-- Start Passage provided --

Wednesday, March 20, 2013

next, please

Stop the presses, lose your Twitter password, push over windmills with bulldozers, smash your rooftop solar panels with a tire iron. For Joe Nocera has found, at long last "A Real Carbon Solution." (Spoiler alert: It's coal!!!).

The specifics are quite interesting and hopeful. They're building a CCS (carbon capture and storage) plant in Texas. Texas being Texas, their "storage" plan, besides making some fertilizer, is to use the injected CO2 to extract more oil from dying wells.

Joe is excited by this. Finally, "Environmentalists could call off their war against the coal industry, thus saving tens of thousands of jobs." 

That's a huge relief. War, as we know, is hell. I am particularly anxious for the war to be over because, as you may know, I impregnated a coal miner during an extended tour, and I am now trying to get her and my child out of the apocalyptic hellscape that is the West Virginia countryside, but it's hard to get seats on the last chopper out of Charleston.

Mr. Nocera's raptures are of a piece with his, and his fellow travellers', determination to do nothing about climate change. Or really, not so much the determination to do nothing as the need to justify their "war" (to borrow Mr. Nocera's overwrought analogy) on the evil environmentalists and their job-destroying ways.

Nocera recognizes that the status quo, that of thousands of "climate-destroying coal-fired plants," is destructive and wrong. But he has staked out a prominent position as a strong advocate for "climate-destroying" fossil fuel burning. To his credit, he does not pretend that CO2 emissions do not cause climate change or that climate change is not dangerous and destructive. But that leaves him with a couple of options, one more palatable than the other:

  1.  1. He could admitt that yes, it has been evident for some time that we need to stop burning coal ASAP. Those nasty environmentalists were right, and Joe Nocera and friends were wrong.
  2. A miraculous new technology is going to save us! Joe Nocera and friends were right to eschew useless pain as we await the un-midwifed, self-funded, market-driven coal-burning "Real Carbon Solution"!

-- End Passage provided --

**Set problem**: Set down, word for word, the passage of the post on coal and carbon capture above that begins with the words "next, please" and ends after the words "from dying wells.".

-- Start Entries provided --

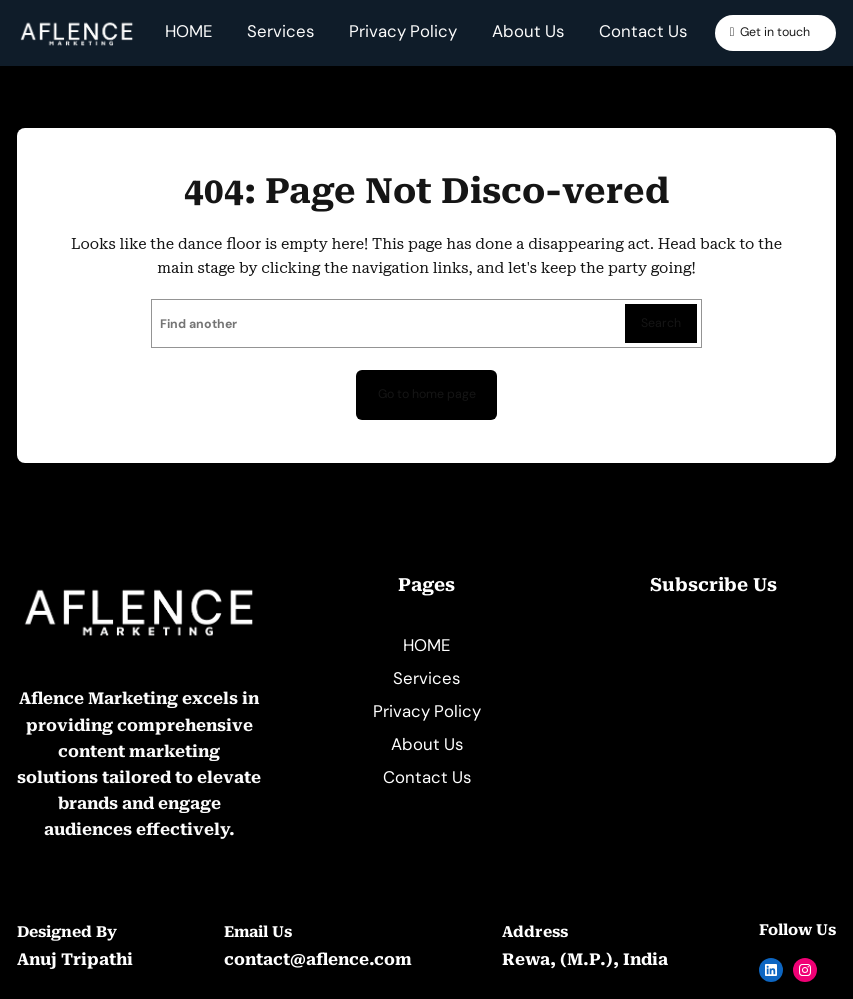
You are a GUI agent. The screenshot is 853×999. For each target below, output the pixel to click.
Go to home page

-- End Entries provided --
-- Start Entries provided --

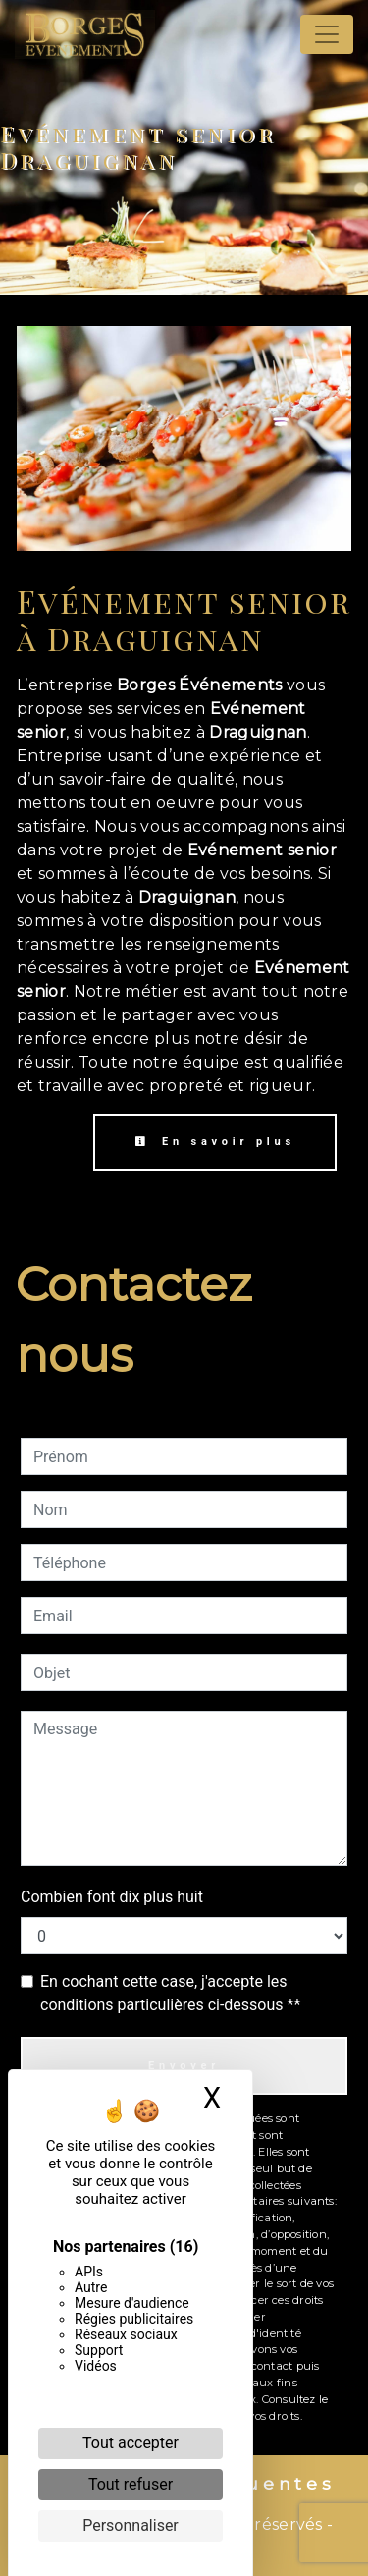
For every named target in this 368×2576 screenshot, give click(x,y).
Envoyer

-- End Entries provided --

**Response to this task**:
next, please

Stop the presses, lose your Twitter password, push over windmills with bulldozers, smash your rooftop solar panels with a tire iron. For Joe Nocera has found, at long last "A Real Carbon Solution." (Spoiler alert: It's coal!!!).

The specifics are quite interesting and hopeful. They're building a CCS (carbon capture and storage) plant in Texas. Texas being Texas, their "storage" plan, besides making some fertilizer, is to use the injected CO2 to extract more oil from dying wells.